Reproduce the data below verbatim, from the line containing "The image size is (1451, 840)." through the final line of the data, inclusive.

= Provided entries =
# # # #
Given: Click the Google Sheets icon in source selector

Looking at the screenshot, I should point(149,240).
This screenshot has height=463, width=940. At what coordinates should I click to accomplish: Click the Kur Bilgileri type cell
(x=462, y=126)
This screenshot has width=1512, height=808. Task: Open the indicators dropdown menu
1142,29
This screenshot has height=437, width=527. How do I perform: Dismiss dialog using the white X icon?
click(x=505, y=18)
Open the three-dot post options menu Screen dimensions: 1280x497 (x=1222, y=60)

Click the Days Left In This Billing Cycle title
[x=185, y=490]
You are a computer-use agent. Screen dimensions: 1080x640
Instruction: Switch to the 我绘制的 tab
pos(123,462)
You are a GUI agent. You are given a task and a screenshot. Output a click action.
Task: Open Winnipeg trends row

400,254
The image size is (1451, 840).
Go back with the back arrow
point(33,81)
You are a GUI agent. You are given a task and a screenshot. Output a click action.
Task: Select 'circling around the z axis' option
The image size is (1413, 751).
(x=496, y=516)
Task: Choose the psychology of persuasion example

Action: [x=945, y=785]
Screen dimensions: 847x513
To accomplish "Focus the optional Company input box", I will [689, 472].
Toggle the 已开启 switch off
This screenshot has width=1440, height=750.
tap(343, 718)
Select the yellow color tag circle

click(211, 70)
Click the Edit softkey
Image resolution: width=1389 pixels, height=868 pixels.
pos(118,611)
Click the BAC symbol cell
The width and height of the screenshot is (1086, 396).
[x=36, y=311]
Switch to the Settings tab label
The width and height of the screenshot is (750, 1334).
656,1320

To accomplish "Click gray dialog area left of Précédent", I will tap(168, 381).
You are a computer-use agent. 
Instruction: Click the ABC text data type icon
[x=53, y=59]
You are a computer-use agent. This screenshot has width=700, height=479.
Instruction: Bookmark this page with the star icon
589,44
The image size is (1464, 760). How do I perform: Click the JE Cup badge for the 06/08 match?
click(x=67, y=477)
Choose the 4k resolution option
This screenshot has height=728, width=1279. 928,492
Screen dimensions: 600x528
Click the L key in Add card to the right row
# # # #
= Result of the exercise =
The image size is (1451, 840).
Go back with the back arrow
point(33,81)
You are a GUI agent. You are given a task and a screenshot. Output a click action.
Task: Select 'circling around the z axis' option
The image size is (1413, 751).
(x=496, y=516)
Task: Choose the psychology of persuasion example

Action: [x=945, y=785]
Screen dimensions: 847x513
To accomplish "Focus the optional Company input box", I will [689, 472].
Toggle the 已开启 switch off
This screenshot has width=1440, height=750.
tap(343, 718)
Select the yellow color tag circle

click(211, 70)
Click the Edit softkey
Image resolution: width=1389 pixels, height=868 pixels.
pos(118,611)
Click the BAC symbol cell
The width and height of the screenshot is (1086, 396).
[x=36, y=311]
Switch to the Settings tab label
The width and height of the screenshot is (750, 1334).
656,1320

To accomplish "Click gray dialog area left of Précédent", I will tap(168, 381).
You are a computer-use agent. 
Instruction: Click the ABC text data type icon
[x=53, y=59]
You are a computer-use agent. This screenshot has width=700, height=479.
Instruction: Bookmark this page with the star icon
589,44
The image size is (1464, 760). How do I perform: Click the JE Cup badge for the 06/08 match?
click(x=67, y=477)
Choose the 4k resolution option
This screenshot has height=728, width=1279. 928,492
Screen dimensions: 600x528
Click the L key in Add card to the right row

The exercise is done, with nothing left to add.